Efficiently Stream and Process Product Data Using a Sliding Window Approach

I have a file containing data for multiple products, and my objective is to group all relevant data for each product together to process it efficiently. Instead of downloading the entire file, I want to stream the data directly to avoid loading it all into memory.

My plan is to use a sliding window approach, processing the data in small, manageable segments as it streams in, ensuring that each product’s data is handled appropriately.

Let’s say: I have a file
Json0
Json1
Json2
Json3
Json4
Json5
Json6
Json7
Json8
Json9

I have a batch size of 2, now I want to stream this file and get 2 records out of it, by grouping them, using some conditions, i.e.
Group-1 → Json0, Json1, Json2 (grouping first 3 lines)
Group-2 → Json3, Json4 (grouping next 2 lines)
Now sliding window will process these two groups.

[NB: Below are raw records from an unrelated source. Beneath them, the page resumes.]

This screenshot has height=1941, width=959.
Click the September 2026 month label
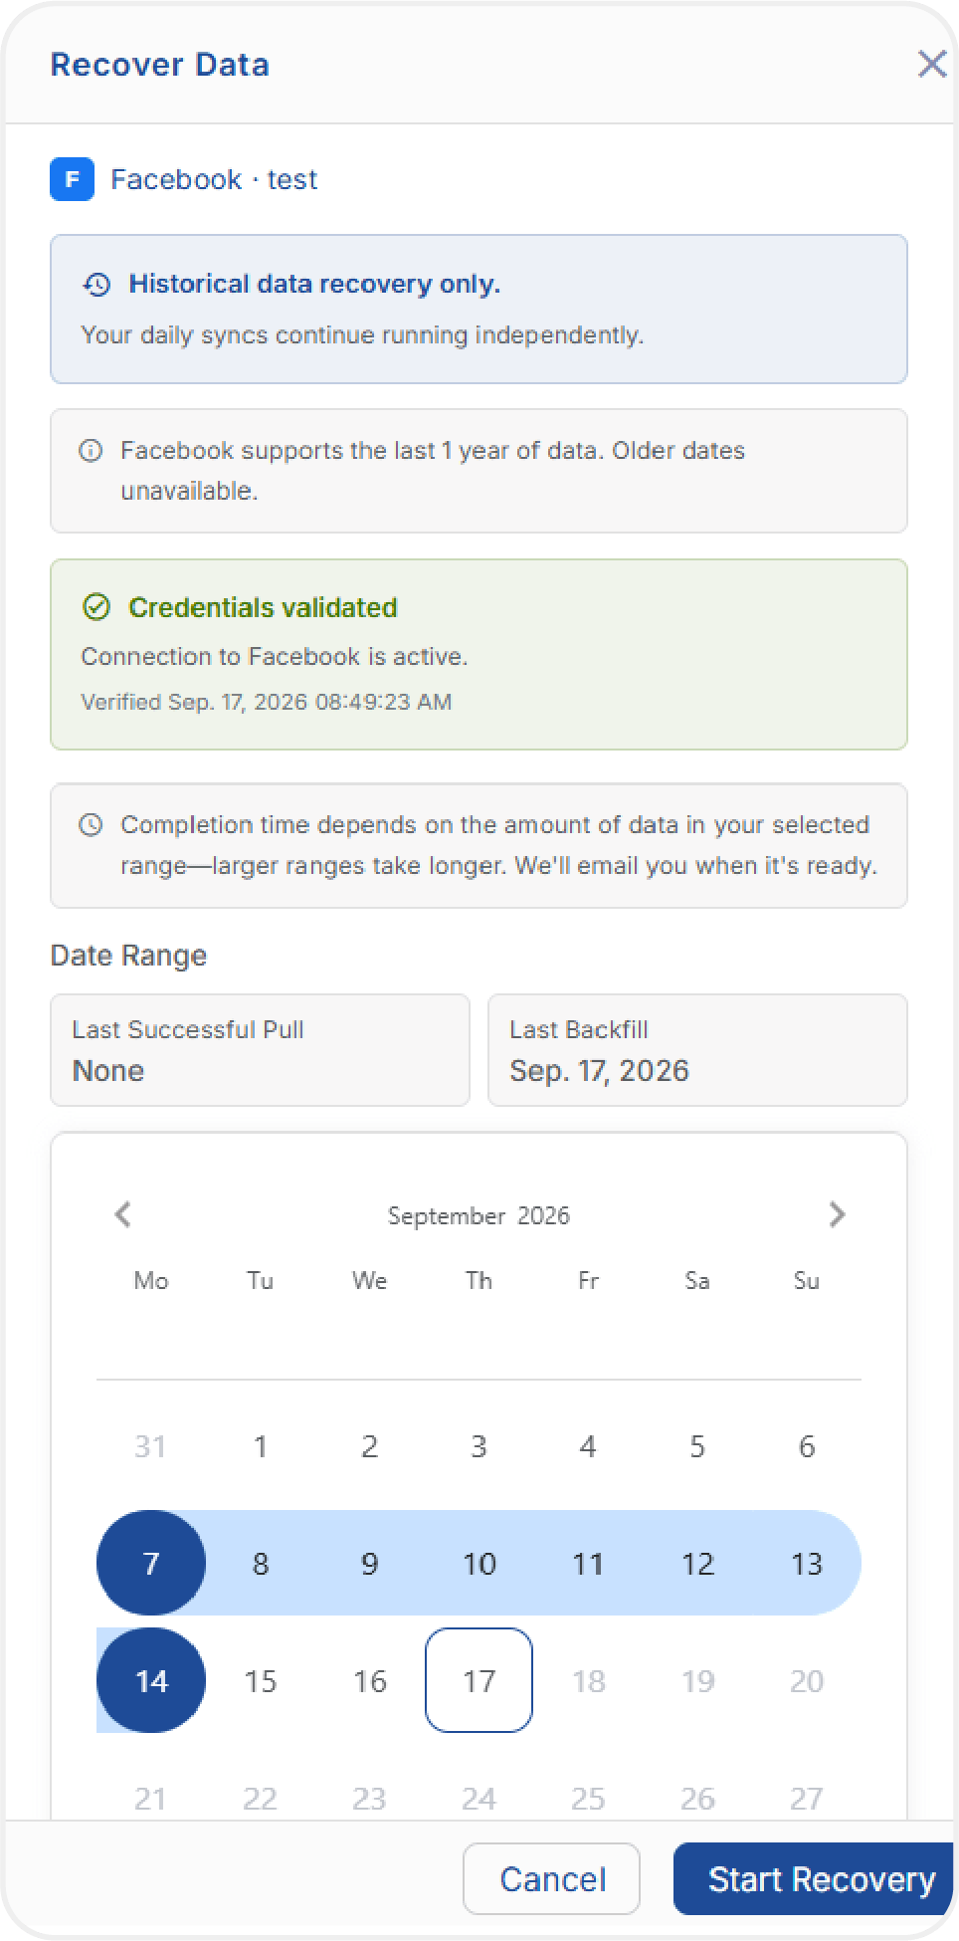(x=479, y=1215)
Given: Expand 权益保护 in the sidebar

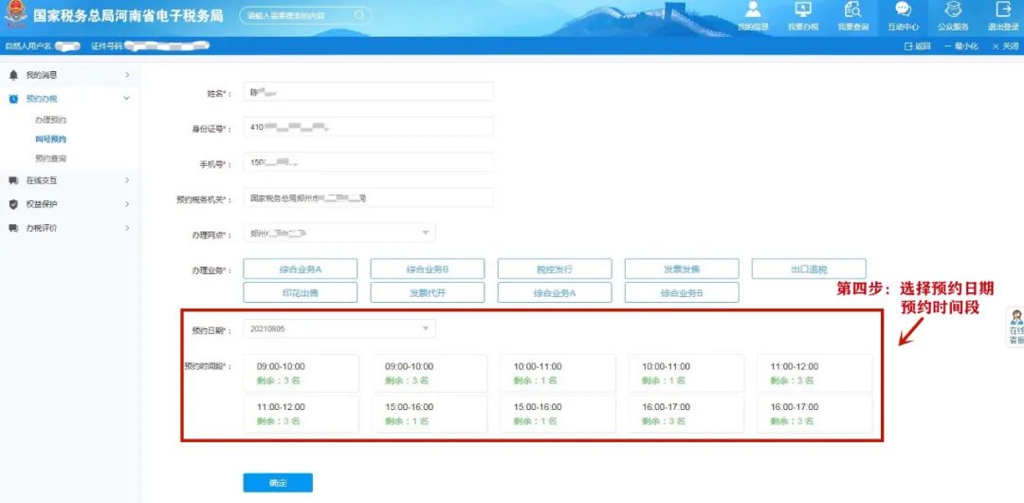Looking at the screenshot, I should pos(66,204).
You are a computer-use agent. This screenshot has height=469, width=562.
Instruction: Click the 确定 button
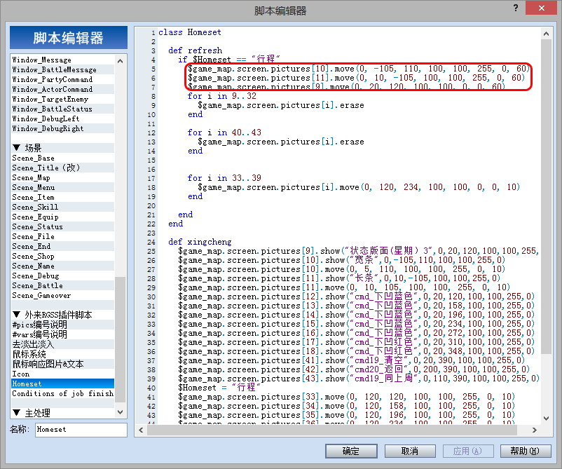pos(351,451)
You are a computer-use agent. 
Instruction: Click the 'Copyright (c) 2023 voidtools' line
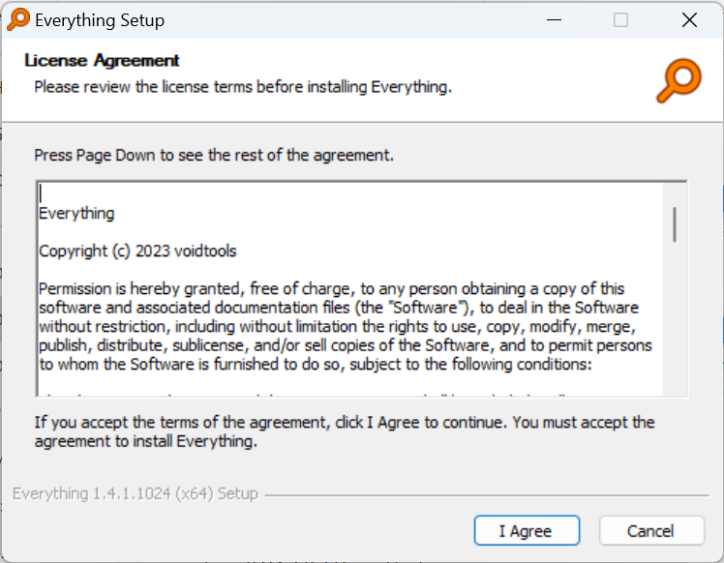tap(137, 252)
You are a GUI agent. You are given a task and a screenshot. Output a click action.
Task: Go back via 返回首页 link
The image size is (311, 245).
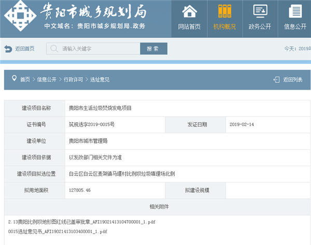pyautogui.click(x=24, y=49)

Then in next turn the file will be streamed again to generate next two records i.e.
Group-3 → Json5, Json6, Json7 (grouping next 3 lines)
Group-4 → Json8, Json9 (grouping next 2 lines)
Now sliding window should process these groups, and so on…

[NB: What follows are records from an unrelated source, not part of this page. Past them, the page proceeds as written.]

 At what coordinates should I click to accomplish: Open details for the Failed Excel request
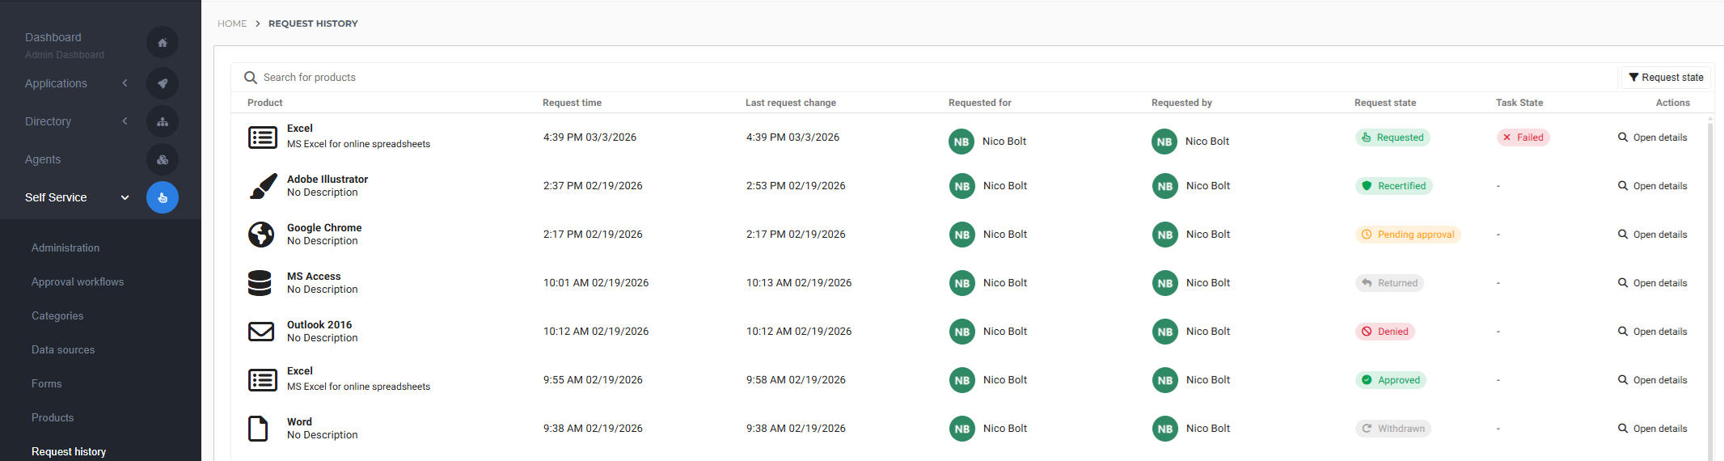(1652, 137)
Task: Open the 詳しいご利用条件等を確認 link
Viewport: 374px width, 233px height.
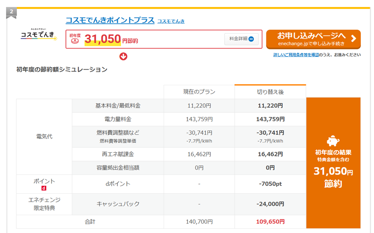Action: [x=296, y=55]
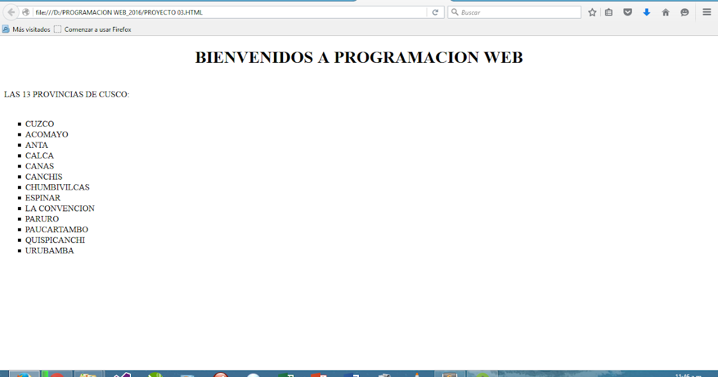The height and width of the screenshot is (377, 718).
Task: View downloads with the blue arrow icon
Action: pos(647,12)

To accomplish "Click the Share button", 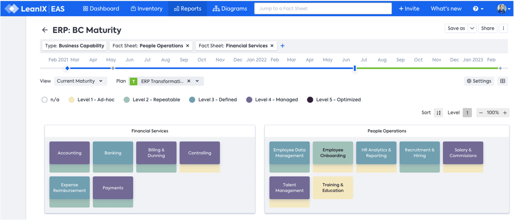I will point(488,29).
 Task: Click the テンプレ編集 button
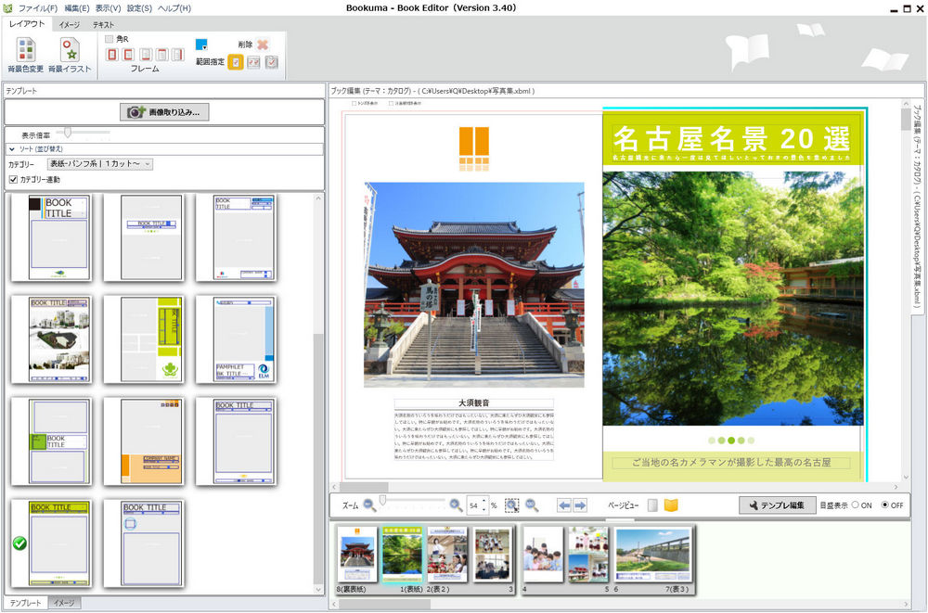(x=778, y=505)
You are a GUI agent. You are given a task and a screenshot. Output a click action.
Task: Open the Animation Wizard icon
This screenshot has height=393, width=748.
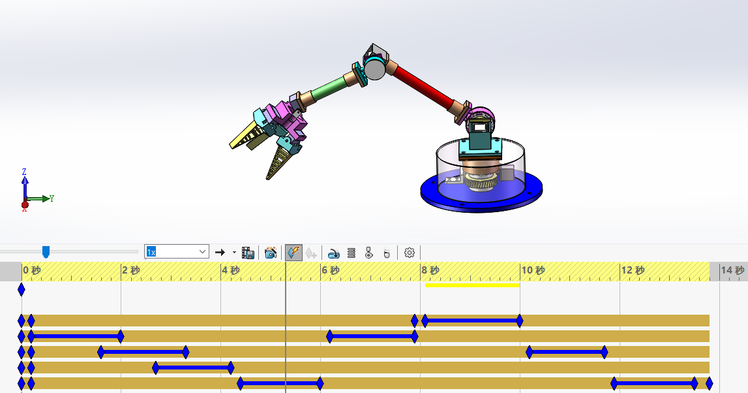coord(271,253)
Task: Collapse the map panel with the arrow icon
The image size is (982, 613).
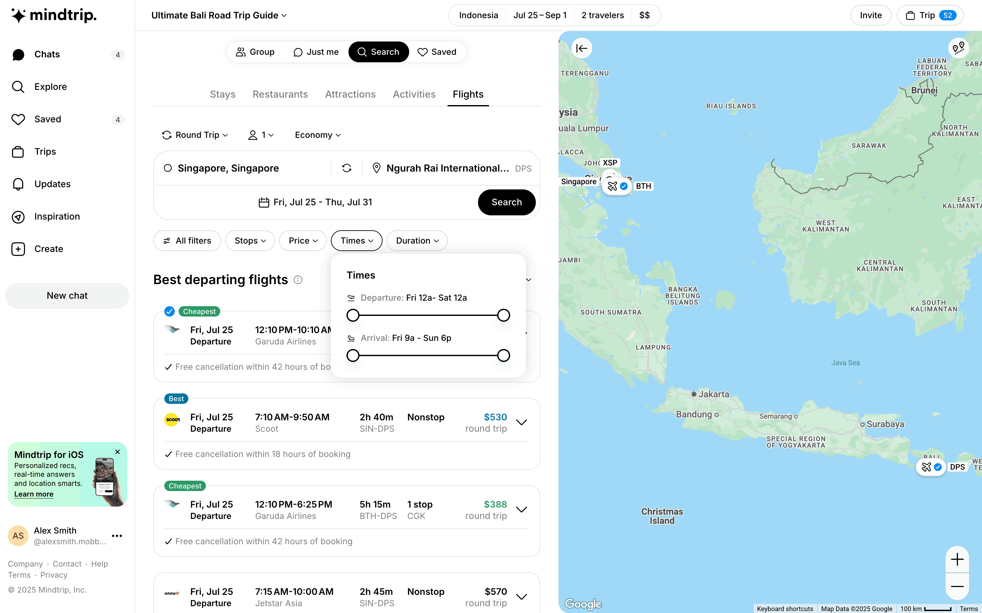Action: [581, 49]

I’m looking for recommendations on the best approach to achieve this, balancing efficiency and memory usage while processing the data in real time.

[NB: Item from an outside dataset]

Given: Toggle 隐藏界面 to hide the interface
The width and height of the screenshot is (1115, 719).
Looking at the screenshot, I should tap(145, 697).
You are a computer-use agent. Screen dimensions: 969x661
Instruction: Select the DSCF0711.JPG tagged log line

Use some existing big data framework for this. Temporal doesn’t have built in support for such use case.

So there is no recommended way for the scenario, to stream the file, get the data and process them in batch using sliding window, like using child workflows or something ?

Also, if we use big data to handle the streaming part, what is the best way to handle the scenario using big data streaming and temporal.

Temporal is useful when processing records in a file requires external API calls that can fail or take a long time. It looks like “processing,” in your case, is just aggregating data that is found in the file.

Also, if we use big data to handle the streaming part, what is the best way to handle the scenario using big data streaming and temporal.

Use Temporal as the control plane for the big data.